Banks Seek Bailout on Swipe Fees
It has been nearly nine months since swipe fee reform legislation was enacted. The Federal Reserve has proposed regulations that would cut debit card swipe fees 70 percent, final rules are due out this month and reform is scheduled to take effect in July.
By now, retailers had expected to be preparing to pass the savings along to consumers in ways ranging from discounted prices to free delivery to enhanced customer service. Instead, merchants have spent months fighting off a vicious lobbying campaign waged by the banking and card industry, one filled with misinformation and claims that make no sense.
Trying to garner sympathy, banking associations claimed mid-sized and smaller “community” banks would be harmed by reform, so retailers pointed out that the new law specifically exempts financial institutions with less than $10 billion in assets. They then claimed retailers would reject cards from smaller banks because they would still carry the same high fees after big banks’ fees are lowered. We reminded them that Visa and MasterCard’s own “Honor All Cards” rule prevents that.
They also claimed the Fed proposal to cap debit swipe at 12 cents per transaction amounts to price fixing, ignoring the fact that the card industry has fixed swipe fees for years. The Fed proposal gives banks the option to set whatever fees the market will bear as long as they do so independently.
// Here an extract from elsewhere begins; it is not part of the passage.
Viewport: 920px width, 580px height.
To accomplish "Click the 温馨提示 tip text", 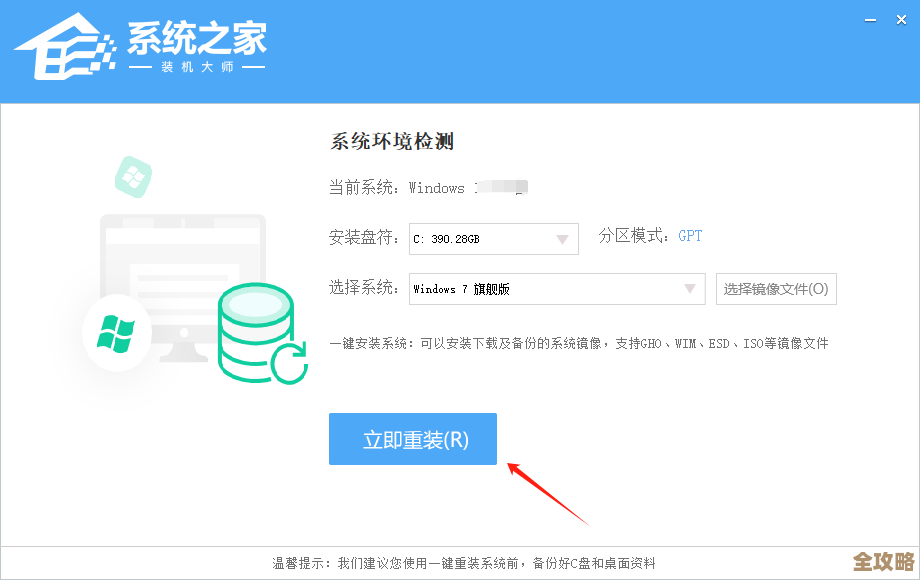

The big banks also threatened to take away free checking or to increase any number of consumer banking fees. Given that only about 100 of the nation’s biggest banks are affected by reform, those are hollow threats that would only drive disgruntled customers to the 7,400 remaining banks.
Nevertheless, bankers convinced House Financial Institutions Subcommittee chairwoman Shelley Moore Capito (R-W.Va.) and Sen. Jon Tester (D.-Mont.) to introduce legislation that would delay implementation of swipe fee reform by up to two years and require a government study of the issue.
The banks claim reform was rushed through and not adequately studied. What they are ignoring is that Congress had held half a dozen hearings on swipe fees, passed one previous swipe fee bill out of committee and ordered two studies by the GAO.
Delaying swipe fee reform would cost retailers and consumers more than $1 billion a month, amounting to a $12 to 24 billion bailout under the Capito-Tester legislation. Hasn’t the public already paid for enough bank bailouts?
Banks claim they want to study swipe fee reform, but the truth is they want to kill it. Merchants are ready to pass the savings along to consumers but can’t if Congress lets bankers stand in the way. Retailers need to contact their Congressional representatives today and tell them the time for study is over: It’s time to take bankers’ hands out of consumers’ pockets.